- **Exercise requirements**
Rewrite the lines between the one holding "The height and width of the screenshot is (770, 1564)." and the one holding "(x=999, y=32)", inclusive. Scale every coordinate in the answers by 0.25, round to whole numbers with halves going up, and leave the rest of each line unchanged.

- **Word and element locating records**
++++++++++
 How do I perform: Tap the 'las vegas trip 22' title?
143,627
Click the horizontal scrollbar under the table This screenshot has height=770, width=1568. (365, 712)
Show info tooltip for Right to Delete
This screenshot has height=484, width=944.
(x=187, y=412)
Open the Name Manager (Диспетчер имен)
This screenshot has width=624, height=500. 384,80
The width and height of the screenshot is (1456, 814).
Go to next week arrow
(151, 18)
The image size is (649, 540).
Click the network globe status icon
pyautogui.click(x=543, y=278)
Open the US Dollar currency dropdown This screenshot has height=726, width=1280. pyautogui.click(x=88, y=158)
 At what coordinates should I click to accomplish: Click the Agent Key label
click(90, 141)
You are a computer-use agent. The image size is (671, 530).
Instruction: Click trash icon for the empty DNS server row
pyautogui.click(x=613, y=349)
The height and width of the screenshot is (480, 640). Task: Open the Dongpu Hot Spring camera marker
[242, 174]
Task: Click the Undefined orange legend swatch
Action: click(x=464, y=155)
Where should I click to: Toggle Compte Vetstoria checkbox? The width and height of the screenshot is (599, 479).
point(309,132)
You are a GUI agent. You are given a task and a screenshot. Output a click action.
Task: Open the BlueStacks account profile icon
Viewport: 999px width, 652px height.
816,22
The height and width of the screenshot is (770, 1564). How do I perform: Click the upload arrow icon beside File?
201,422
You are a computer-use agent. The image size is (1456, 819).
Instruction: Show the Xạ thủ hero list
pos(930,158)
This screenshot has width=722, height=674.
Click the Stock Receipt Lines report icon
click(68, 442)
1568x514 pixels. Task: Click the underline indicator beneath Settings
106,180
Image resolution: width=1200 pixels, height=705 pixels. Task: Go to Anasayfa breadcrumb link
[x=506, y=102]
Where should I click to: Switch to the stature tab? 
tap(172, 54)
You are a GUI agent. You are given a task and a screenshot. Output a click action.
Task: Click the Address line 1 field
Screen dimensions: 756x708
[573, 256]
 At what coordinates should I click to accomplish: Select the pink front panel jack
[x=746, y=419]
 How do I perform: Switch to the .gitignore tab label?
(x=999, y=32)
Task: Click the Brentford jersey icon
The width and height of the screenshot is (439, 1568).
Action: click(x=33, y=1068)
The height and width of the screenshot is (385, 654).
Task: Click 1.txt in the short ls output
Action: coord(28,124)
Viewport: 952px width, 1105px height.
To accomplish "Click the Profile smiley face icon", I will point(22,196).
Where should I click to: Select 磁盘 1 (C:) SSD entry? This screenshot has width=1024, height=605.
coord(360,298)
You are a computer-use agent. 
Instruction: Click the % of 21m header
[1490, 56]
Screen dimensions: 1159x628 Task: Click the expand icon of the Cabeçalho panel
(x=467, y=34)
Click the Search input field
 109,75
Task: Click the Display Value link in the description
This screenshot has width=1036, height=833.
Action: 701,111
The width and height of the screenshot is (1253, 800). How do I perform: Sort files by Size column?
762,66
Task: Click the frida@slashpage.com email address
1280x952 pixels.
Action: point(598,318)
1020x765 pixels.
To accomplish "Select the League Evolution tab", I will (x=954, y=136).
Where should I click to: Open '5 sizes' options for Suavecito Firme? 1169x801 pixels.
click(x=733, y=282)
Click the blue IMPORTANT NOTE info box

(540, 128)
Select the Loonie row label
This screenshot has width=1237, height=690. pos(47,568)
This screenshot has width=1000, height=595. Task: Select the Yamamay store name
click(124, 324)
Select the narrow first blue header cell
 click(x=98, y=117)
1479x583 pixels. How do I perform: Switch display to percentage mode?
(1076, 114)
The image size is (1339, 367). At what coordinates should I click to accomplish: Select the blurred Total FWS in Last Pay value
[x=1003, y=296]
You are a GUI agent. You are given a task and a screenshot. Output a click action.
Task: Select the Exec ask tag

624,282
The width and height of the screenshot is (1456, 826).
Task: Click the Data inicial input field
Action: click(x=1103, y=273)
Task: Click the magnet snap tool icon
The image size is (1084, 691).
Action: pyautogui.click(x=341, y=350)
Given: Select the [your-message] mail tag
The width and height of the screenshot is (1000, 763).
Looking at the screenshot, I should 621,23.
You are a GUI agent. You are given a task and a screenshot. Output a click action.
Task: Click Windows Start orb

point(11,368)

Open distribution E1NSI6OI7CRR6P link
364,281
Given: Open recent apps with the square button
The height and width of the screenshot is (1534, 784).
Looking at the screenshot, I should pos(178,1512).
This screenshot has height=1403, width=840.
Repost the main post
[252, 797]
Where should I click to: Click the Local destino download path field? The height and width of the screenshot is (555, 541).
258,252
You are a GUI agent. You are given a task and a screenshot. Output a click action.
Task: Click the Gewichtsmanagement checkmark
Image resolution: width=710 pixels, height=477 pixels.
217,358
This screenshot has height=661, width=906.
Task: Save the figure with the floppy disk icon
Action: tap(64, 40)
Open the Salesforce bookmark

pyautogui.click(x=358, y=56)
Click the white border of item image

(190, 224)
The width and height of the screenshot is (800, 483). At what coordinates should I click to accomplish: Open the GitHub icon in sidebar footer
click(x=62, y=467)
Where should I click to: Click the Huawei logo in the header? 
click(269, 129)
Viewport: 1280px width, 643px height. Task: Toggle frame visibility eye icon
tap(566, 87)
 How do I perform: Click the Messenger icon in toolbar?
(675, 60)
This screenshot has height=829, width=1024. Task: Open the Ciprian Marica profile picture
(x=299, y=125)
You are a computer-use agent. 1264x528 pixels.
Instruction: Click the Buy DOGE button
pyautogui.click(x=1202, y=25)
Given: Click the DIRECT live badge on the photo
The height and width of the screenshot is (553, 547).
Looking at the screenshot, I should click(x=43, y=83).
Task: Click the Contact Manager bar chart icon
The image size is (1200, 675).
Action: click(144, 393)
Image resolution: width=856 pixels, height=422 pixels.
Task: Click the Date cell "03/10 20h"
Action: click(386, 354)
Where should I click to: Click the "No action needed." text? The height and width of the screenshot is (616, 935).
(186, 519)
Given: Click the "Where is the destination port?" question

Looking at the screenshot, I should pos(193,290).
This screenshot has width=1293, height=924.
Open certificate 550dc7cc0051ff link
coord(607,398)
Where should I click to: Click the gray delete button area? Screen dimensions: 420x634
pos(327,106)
++++++++++
- **Solution to this exercise**
The height and width of the screenshot is (770, 1564). How do I perform: Click the upload arrow icon beside File?
50,106
You are a computer-use agent. The image size is (1456, 819).
Instruction: Show the Xạ thủ hero list
pos(233,40)
This screenshot has width=722, height=674.
Click the Stock Receipt Lines report icon
click(17, 111)
1568x514 pixels. Task: Click the underline indicator beneath Settings
27,45
Image resolution: width=1200 pixels, height=705 pixels. Task: Go to Anasayfa breadcrumb link
[x=127, y=26]
Where should I click to: Switch to the stature tab? 
tap(43, 14)
You are a GUI agent. You are given a task and a screenshot. Output a click action.
Task: Click the Address line 1 field
Screen dimensions: 756x708
[143, 64]
 At what coordinates should I click to accomplish: Select the pink front panel jack
[x=187, y=105]
 How do I perform: Switch to the .gitignore tab label?
(x=250, y=8)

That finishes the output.